■ **Requirement**:
Set down the listing below verbatim, but only from its first line through the line containing "Блейзъри (123, 2261)".
□ □ □ □ □
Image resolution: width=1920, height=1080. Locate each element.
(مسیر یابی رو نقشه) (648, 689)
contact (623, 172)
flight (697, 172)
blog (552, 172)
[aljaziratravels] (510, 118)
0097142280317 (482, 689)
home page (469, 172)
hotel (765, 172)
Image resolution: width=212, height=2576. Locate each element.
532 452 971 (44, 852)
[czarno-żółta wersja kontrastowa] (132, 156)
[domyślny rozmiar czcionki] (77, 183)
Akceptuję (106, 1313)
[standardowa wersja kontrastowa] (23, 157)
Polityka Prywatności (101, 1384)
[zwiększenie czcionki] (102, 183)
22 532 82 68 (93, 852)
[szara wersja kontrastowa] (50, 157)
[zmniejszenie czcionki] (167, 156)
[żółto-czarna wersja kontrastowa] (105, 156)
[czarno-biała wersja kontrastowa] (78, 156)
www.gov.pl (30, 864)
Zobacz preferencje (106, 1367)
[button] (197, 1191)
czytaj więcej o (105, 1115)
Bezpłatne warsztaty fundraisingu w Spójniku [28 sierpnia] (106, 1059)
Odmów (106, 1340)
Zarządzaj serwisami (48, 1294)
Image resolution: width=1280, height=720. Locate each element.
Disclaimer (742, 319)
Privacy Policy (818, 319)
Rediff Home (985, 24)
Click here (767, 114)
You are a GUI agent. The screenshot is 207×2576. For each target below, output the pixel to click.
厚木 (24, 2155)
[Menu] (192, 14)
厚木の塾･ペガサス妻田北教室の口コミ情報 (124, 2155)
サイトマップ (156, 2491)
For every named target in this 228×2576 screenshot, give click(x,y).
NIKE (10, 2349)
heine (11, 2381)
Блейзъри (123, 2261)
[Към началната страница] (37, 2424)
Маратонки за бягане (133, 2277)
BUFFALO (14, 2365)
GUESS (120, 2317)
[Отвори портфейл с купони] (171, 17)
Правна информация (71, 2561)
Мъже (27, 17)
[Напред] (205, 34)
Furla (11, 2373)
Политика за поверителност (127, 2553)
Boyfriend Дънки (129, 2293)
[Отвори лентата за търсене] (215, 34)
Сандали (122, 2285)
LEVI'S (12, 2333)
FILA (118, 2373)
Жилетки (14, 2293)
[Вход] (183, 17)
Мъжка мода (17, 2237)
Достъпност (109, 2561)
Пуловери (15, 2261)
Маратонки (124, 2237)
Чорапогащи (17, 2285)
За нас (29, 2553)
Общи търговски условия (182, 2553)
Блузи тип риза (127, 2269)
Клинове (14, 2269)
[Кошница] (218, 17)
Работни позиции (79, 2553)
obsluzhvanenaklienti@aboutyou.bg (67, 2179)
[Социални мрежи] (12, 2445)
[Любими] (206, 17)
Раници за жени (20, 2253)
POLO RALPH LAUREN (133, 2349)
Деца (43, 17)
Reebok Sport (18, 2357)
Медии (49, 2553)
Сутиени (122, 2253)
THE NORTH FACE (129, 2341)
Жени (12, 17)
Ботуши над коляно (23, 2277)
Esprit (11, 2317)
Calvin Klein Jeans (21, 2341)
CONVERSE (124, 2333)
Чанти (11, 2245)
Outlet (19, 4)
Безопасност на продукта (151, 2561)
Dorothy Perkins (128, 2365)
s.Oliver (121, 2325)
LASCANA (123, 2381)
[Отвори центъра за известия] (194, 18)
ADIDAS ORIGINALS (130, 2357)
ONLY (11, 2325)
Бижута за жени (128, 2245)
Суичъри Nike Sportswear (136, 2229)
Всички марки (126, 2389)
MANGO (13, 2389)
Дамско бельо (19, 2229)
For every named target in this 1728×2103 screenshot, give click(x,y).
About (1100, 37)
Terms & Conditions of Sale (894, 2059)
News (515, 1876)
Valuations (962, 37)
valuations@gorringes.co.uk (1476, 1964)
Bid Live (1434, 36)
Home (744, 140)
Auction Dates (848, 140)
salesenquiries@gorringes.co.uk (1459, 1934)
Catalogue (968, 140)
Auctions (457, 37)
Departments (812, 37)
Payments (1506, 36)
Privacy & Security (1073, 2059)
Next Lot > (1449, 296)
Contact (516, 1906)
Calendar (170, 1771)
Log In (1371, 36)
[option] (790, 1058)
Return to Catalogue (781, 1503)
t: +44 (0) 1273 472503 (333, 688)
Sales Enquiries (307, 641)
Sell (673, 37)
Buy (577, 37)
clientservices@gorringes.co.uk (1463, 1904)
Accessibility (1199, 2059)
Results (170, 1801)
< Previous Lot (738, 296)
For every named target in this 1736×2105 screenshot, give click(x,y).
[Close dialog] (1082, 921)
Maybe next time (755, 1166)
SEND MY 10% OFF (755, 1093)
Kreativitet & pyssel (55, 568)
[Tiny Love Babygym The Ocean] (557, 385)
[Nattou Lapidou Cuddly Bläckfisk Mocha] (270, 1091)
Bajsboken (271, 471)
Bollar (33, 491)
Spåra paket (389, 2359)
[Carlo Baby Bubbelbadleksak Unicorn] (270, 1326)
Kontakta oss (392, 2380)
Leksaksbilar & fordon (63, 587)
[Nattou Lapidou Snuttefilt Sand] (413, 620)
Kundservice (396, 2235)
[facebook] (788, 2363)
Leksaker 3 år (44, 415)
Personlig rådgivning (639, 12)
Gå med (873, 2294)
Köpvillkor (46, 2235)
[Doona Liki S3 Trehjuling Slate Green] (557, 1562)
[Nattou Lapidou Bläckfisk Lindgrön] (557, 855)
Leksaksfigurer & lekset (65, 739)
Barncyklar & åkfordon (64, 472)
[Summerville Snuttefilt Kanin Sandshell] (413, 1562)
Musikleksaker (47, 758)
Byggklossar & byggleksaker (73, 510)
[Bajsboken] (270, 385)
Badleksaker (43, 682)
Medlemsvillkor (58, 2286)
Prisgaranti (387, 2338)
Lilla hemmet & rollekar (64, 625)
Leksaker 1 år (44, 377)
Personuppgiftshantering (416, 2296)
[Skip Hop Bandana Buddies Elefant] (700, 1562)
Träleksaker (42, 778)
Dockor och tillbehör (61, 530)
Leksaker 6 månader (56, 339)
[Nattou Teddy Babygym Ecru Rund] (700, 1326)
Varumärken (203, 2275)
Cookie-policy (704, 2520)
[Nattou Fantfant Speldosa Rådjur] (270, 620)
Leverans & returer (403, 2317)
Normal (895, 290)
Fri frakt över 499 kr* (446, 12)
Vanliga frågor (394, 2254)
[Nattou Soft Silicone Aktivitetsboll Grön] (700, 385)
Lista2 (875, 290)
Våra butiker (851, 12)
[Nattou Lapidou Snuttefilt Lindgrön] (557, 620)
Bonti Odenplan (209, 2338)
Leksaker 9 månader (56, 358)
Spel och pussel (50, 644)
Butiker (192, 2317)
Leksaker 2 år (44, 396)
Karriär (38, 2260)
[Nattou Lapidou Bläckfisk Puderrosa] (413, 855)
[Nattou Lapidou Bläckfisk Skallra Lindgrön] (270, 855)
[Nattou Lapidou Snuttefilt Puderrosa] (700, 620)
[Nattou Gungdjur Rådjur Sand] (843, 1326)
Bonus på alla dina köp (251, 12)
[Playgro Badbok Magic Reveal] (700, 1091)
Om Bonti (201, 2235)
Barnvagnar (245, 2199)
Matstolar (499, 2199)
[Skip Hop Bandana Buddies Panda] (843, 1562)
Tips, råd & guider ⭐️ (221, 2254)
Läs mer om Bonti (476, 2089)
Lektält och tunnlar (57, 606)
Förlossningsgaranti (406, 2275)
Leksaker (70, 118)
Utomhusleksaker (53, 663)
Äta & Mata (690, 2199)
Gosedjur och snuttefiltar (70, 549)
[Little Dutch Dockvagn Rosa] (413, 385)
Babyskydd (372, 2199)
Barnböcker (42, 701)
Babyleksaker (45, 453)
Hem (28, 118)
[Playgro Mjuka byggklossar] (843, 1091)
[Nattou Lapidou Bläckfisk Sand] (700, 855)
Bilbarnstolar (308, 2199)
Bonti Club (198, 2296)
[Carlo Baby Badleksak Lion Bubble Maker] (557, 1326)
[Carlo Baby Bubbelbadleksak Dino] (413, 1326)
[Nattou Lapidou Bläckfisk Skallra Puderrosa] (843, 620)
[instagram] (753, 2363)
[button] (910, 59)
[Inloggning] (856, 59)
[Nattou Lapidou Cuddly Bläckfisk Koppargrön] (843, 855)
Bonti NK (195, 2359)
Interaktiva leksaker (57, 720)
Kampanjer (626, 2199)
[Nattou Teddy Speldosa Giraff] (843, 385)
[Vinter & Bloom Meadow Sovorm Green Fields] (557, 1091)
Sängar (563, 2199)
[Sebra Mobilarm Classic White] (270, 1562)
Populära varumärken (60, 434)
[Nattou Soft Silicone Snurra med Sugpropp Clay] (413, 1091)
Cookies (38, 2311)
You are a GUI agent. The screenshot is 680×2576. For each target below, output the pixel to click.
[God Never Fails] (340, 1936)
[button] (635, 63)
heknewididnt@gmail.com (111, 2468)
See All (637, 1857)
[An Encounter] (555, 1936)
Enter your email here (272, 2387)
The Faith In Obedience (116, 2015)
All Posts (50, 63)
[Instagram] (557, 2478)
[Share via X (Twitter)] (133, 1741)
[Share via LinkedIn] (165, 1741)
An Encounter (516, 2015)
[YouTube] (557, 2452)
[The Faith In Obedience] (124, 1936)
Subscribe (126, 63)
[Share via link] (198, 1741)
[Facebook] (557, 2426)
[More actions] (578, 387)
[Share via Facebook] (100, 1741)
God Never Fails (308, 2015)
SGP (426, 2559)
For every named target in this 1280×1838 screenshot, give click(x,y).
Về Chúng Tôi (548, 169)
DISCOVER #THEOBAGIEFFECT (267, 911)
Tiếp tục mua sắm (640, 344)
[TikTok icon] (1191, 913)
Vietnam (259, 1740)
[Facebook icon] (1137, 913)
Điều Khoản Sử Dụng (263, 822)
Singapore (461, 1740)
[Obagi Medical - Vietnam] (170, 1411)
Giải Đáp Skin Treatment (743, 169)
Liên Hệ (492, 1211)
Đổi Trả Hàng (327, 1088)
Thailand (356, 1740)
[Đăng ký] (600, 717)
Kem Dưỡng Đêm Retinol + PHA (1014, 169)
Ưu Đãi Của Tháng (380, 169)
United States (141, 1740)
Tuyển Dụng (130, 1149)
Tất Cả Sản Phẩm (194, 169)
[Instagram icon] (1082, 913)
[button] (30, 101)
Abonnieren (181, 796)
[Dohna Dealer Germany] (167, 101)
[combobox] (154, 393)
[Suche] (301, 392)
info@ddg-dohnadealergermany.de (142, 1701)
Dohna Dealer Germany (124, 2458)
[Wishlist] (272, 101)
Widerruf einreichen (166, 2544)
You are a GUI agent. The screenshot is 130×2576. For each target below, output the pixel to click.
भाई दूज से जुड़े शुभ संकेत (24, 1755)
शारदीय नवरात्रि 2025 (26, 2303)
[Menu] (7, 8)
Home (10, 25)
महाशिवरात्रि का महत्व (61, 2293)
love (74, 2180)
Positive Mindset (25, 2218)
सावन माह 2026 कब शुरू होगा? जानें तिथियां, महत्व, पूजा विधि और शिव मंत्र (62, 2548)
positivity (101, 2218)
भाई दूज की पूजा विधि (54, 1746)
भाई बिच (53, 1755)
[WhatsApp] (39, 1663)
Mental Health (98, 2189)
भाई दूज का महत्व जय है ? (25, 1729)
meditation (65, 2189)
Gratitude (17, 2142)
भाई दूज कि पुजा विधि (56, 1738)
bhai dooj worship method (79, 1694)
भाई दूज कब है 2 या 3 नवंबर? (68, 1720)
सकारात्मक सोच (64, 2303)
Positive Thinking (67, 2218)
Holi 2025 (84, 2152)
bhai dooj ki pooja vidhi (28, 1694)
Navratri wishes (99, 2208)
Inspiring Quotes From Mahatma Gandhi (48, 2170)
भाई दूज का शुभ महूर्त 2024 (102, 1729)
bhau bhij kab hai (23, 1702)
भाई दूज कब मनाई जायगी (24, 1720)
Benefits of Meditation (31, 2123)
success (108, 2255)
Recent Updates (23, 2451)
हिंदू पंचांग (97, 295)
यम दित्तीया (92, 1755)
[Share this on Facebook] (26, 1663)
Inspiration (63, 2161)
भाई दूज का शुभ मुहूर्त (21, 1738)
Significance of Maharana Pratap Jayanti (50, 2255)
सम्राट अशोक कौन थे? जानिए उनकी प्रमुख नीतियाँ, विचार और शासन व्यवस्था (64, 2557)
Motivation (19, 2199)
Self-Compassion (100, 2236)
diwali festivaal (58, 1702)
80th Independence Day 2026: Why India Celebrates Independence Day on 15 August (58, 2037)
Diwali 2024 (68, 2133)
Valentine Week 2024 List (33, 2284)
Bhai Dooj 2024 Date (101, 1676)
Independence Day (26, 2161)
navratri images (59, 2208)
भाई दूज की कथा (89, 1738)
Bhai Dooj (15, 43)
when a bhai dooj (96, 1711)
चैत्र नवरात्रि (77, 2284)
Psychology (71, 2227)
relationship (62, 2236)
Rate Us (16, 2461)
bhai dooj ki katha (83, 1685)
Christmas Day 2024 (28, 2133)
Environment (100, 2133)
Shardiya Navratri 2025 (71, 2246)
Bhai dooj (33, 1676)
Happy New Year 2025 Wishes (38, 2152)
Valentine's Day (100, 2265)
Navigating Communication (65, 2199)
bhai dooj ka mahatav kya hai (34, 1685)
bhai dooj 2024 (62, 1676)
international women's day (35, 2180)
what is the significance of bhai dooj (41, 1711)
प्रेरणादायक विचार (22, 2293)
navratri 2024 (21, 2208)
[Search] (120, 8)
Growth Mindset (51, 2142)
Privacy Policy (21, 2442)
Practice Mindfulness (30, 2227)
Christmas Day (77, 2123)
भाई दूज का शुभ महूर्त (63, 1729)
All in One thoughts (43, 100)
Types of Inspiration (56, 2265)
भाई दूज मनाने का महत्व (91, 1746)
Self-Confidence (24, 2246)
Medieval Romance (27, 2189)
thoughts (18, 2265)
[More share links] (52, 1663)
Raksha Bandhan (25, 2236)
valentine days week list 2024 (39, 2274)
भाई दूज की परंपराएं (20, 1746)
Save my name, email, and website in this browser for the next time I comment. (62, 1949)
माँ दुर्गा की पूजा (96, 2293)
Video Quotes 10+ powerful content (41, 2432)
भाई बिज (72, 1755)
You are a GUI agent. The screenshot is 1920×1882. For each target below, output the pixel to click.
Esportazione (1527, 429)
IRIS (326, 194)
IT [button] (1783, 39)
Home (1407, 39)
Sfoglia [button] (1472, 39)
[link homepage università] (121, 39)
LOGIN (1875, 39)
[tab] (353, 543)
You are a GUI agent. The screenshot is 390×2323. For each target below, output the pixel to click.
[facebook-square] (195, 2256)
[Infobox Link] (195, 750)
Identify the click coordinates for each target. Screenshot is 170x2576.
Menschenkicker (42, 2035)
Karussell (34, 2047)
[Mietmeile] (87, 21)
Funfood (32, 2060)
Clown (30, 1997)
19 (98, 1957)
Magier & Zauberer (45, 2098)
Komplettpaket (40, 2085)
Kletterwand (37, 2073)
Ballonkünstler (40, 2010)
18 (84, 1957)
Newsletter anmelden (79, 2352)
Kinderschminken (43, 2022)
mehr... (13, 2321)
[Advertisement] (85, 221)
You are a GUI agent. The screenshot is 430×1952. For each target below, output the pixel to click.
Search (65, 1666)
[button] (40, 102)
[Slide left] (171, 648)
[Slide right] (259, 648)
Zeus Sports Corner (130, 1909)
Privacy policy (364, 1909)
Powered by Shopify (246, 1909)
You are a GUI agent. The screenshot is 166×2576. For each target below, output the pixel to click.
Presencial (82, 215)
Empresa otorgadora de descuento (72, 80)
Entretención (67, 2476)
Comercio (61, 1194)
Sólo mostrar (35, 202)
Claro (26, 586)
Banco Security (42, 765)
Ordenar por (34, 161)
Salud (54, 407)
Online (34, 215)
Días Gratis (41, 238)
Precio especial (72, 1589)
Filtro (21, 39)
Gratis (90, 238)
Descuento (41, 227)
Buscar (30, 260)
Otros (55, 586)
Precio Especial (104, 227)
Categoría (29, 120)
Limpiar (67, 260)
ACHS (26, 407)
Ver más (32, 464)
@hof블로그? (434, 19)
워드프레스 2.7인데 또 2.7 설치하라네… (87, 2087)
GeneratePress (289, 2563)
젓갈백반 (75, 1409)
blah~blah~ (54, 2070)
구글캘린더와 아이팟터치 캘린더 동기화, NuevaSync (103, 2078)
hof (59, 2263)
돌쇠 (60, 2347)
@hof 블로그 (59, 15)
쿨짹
□ □ □ □ □
■ **Written answer**:
Image resolution: width=1920, height=1080. Locate each element.
(مسیر یابی رو نقشه) (648, 689)
contact (623, 172)
flight (697, 172)
blog (552, 172)
[aljaziratravels] (510, 118)
0097142280317 (482, 689)
home page (469, 172)
hotel (765, 172)
Image resolution: width=212, height=2576. Locate each element.
532 452 971 (44, 852)
[czarno-żółta wersja kontrastowa] (132, 156)
[domyślny rozmiar czcionki] (77, 183)
Akceptuję (106, 1313)
[standardowa wersja kontrastowa] (23, 157)
Polityka Prywatności (101, 1384)
[zwiększenie czcionki] (102, 183)
22 532 82 68 (93, 852)
[szara wersja kontrastowa] (50, 157)
[zmniejszenie czcionki] (167, 156)
[żółto-czarna wersja kontrastowa] (105, 156)
[czarno-biała wersja kontrastowa] (78, 156)
www.gov.pl (30, 864)
Zobacz preferencje (106, 1367)
[button] (197, 1191)
czytaj więcej o (105, 1115)
Bezpłatne warsztaty fundraisingu w Spójniku [28 sierpnia] (106, 1059)
Odmów (106, 1340)
Zarządzaj serwisami (48, 1294)
Image resolution: width=1280, height=720. Locate each element.
Disclaimer (742, 319)
Privacy Policy (818, 319)
Rediff Home (985, 24)
Click here (767, 114)
You are a GUI agent. The screenshot is 207×2576. For each target below, output the pixel to click.
厚木 (24, 2155)
[Menu] (192, 14)
厚木の塾･ペガサス妻田北教室の口コミ情報 (124, 2155)
サイトマップ (156, 2491)
For every named target in this 228×2576 screenshot, give click(x,y).
NIKE (10, 2349)
heine (11, 2381)
Блейзъри (123, 2261)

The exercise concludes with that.